Obama sounded cautiously optimistic as Clinton was due in Egypt and Israel next week for round two of the first direct talks to be held since December 2008 when Israel launched a three-week war against Hamas in the Gaza Strip.
"I remain hopeful but this is going to be tough," Obama said.
The president said Netanyahu and Abbas came to the White House talks "with a sense of purpose and seriousness and cordiality that frankly exceeded lots of people's expectations."
He recalled that the two leaders last week affirmed the goal of creating two states living side-by-side and agreed to hold negotiations roughly every two weeks.
Last week, Hamas launched two attacks against settlers in the West Bank, killing four Israelis and wounding two others.
Asked if he personally is willing to step in if the talks grind to a halt, Obama said his administration will encourage and facilitate the negotiations, even though the parties must ultimately decide on peace.
He said the two sides "need each other," with the Palestinians seeking a state of their own and Israel wanting to preserve its character as both a Jewish and democratic state.
He said he understood it was "a risk for us to promote" the new peace talks but "it's a risk worth taking because the alternative is a status quo that is unsustainable."
Refusing to accept failure, Obama pledged: "If these talks break down, we're going to keep on trying."
Many analysts say deep U.S. engagement is vital to the success of the negotiations, adding that such talks have failed in past when U.S. administrations were reluctant to intervene.
Obama said a goal he has set for himself and his team is to help Netanyahu and Abbas establish mutual trust and "start thinking about how they can help the other succeed as opposed to" finding ways to sabotage each other.
Obama said a peace settlement offers the potential to "change the strategic landscape in the Middle East" in a way that helps Washington deal with Iran's suspect nuclear program and its alleged support for militant groups.
"We're not just doing this to feel good.
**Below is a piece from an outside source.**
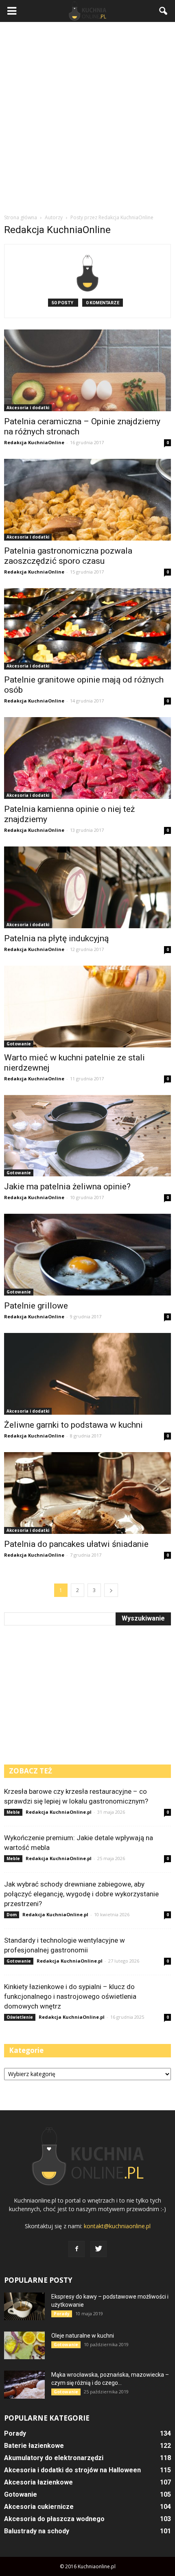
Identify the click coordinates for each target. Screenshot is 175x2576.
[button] (163, 11)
We're doing it because it will help secure America as well," the president said.
A major bone of contention during the course of this month is going to be the potential lapse of the settlement moratorium
Spain upgrades Palestinian mission
Spain's government said Friday it plans to upgrade the Palestinian diplomatic mission in Madrid due to the prospect of an eventual "creation and recognition of a Palestinian state."
The "General Delegation of Palestine" that has been in the Spanish capital since 1986 will henceforth be called the "Palestine diplomatic mission," the foreign ministry said in a statement.
It said the head of the mission will have the status of ambassador, and will be formally accredited in a ceremony by King Juan Carlos.
Spain said the decision "reaffirms the friendship and solidarity that unites the Spanish people and the Palestinian people."
It should be viewed "in the perspective of the creation and recognition of a Palestinian state in a necessarily brief timeframe as a result of the negotiation process relaunched after the Washington summit of September 2," the statement said.
The decision was announced three days after talks in Madrid between Palestinian Prime Minister Salam Fayyad and Spain's Jose Luis Rodriguez Zapatero during the first Spanish-Palestinian summit.
Speaking at a joint news conference at the end of the one-day gathering on Tuesday, Zapatero said the summit was a sign of Spain's backing for the creation of a democratic and free Palestinian state based on the state of law.